The notion of swift punishment over due process has profound consequences. Herbert Richardson, a Vietnam war veteran who suffers from PTSD, faces the electric chair for a bombing that killed a young woman. Stevenson attempts to delay his execution citing his teetering psychological state and arguing the need for treatment, not incarceration. Richardson is instead made an example of, illustrated with heartbreaking clarity by actor Rob Morgan. It’s the film’s most devastating gut punch rendered with the force of a sledgehammer. What else is a black man’s execution if not a state-sanctioned lynching?

Just Mercy never explains why Stevenson is in this fight nor probes why he cares so deeply. The film shows how impossible it is for him not to care. By extension, how can we feign indifference when the law coerces testimony, forgoes evidence and absolves itself of any moral obligation to the truth? McMillian’s case becomes a bigger battle than either character realizes, because it’s not Stevenson or McMillian who needs redeeming – it’s the system.

The same guard who harassed Stevenson will later show compassion toward McMillian and his family. It’s a small gesture, but one true to Destin Cretton’s strengths as a humanist storyteller. The Short Term 12 director believes in places shaping people and vice versa. Most of all, Cretton believes in the stubbornness of humanity, that while we can learn prejudices, we can unlearn them and embrace compassion; that we are capable of cruelty, and mercy. Behind the two nonetheless lies a human heart. McMillian may have lost faith in the system, but through Stevenson, he regains his faith in people.

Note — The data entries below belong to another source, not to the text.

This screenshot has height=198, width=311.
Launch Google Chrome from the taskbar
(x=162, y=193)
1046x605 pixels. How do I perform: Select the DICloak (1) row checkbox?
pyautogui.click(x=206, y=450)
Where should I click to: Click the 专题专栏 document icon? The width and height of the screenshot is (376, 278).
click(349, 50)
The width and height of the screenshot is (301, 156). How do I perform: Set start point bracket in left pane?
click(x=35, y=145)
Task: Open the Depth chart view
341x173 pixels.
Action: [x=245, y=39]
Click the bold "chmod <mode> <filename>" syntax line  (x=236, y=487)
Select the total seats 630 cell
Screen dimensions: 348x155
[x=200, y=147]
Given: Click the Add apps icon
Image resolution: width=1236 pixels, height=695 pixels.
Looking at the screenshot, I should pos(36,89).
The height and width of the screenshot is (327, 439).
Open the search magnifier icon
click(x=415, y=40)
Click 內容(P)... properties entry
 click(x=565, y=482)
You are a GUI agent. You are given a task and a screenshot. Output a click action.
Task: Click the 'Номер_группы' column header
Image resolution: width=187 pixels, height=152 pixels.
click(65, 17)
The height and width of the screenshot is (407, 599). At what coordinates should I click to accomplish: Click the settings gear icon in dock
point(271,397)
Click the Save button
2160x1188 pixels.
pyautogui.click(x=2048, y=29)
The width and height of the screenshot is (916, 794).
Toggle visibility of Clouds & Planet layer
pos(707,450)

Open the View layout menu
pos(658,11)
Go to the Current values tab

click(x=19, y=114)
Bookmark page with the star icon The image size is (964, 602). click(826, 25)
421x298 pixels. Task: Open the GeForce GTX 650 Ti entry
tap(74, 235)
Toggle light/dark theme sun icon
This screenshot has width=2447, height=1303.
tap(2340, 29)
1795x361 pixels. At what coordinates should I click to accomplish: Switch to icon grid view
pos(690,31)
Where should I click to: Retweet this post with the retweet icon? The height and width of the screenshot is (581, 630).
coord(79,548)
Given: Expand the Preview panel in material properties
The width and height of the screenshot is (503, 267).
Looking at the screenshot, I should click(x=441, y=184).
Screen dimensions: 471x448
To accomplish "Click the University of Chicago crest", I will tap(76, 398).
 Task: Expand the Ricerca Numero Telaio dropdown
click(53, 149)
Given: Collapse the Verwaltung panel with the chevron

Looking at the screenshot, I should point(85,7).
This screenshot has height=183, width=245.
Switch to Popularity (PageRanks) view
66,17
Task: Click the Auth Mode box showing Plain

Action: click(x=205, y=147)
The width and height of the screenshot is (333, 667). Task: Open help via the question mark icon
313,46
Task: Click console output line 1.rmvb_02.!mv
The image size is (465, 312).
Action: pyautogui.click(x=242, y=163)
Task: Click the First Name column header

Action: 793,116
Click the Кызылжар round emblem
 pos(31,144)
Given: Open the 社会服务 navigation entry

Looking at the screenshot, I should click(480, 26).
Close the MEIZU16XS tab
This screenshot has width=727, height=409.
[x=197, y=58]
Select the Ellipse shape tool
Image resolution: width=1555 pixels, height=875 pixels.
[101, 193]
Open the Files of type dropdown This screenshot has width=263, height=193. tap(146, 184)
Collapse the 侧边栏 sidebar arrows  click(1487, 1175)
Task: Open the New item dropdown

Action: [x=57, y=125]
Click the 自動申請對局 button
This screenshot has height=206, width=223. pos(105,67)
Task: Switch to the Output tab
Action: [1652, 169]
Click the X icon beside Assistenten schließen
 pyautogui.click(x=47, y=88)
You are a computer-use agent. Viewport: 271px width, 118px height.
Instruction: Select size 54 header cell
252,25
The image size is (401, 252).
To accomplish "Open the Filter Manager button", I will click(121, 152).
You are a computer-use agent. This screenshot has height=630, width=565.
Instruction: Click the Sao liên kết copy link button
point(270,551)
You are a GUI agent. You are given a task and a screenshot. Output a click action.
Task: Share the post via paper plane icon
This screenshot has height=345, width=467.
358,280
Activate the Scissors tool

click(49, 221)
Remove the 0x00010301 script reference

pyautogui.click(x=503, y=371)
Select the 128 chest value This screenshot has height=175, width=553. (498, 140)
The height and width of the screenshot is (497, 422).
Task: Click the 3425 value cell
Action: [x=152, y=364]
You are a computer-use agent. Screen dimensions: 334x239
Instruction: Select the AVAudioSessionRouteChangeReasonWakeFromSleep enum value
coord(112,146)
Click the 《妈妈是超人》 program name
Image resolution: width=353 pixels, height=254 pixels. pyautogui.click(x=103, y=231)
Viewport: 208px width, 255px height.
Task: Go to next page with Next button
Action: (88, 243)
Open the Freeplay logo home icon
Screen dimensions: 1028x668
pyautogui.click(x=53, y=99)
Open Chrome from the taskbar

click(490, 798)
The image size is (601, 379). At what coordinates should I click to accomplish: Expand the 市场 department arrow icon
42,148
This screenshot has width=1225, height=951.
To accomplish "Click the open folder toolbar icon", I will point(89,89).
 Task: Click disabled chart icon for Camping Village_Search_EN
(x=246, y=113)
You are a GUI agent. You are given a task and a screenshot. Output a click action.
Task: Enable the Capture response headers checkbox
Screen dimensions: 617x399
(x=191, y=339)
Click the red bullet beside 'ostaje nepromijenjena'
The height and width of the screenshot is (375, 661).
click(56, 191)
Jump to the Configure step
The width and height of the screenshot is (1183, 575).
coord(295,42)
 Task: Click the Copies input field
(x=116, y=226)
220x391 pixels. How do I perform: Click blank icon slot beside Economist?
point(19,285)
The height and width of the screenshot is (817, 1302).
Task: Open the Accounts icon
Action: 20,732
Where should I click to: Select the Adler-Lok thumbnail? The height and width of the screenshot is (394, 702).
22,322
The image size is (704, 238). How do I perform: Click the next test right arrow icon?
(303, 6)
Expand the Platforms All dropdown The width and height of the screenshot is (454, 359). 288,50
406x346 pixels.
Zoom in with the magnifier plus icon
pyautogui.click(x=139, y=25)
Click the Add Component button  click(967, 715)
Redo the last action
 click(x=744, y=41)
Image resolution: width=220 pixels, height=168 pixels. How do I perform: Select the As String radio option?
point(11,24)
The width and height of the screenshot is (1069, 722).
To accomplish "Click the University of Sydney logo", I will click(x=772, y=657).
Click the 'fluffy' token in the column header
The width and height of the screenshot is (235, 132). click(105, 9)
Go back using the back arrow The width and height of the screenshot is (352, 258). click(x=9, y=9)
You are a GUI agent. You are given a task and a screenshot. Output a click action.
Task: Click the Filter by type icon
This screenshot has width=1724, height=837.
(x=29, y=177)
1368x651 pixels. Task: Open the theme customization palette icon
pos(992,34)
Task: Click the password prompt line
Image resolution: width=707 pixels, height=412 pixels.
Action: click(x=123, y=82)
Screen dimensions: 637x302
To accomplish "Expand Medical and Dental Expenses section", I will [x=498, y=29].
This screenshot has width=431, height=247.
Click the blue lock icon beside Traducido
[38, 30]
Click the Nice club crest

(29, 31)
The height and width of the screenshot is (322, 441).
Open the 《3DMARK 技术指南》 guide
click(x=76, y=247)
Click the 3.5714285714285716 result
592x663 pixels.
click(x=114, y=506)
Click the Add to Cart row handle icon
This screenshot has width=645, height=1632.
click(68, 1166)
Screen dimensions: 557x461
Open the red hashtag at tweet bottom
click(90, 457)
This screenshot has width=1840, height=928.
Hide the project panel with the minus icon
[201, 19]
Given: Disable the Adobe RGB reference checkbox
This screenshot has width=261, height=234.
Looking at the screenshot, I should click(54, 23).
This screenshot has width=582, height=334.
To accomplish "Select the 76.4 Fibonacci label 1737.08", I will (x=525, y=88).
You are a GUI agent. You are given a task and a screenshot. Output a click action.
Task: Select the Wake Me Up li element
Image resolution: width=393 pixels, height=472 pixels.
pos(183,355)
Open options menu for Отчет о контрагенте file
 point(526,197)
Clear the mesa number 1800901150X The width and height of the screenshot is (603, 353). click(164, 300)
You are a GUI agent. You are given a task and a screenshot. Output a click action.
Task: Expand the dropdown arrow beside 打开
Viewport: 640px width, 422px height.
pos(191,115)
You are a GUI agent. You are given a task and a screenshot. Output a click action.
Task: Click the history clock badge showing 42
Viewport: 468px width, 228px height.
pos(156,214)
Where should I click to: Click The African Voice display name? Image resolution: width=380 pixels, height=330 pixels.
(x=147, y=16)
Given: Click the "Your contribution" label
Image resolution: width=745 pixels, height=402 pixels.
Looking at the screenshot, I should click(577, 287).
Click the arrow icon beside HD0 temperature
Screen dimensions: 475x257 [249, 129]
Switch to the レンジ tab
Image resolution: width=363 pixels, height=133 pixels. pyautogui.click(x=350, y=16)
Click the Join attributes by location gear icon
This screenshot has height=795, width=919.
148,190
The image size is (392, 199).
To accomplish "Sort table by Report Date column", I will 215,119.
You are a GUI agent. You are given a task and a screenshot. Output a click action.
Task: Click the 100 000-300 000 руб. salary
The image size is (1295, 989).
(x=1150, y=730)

There is an aching sadness in how long the real-life Stevenson has had to keep up this fight, which in some ways feels like a losing battle. The film ends with a shocking note, that 1 in 9 executions were found to be innocent. By some miracle, Stevenson continues to practice law today, doing so not in spite of a broken system, but out of pure empathy for the poor, the underprivileged, and misrepresented. “The opposite of poverty isn’t wealth,” Stevenson says in his iconic proverb. “The opposite of poverty is justice.”

McMillian was that 1 in 9, and there is something so indisputably rousing about his watershed victory. His exoneration signaled something in Alabama’s death row that hadn’t existed prior: hope. Even the smallest victories are tremendously felt, and right now, we could all use a win.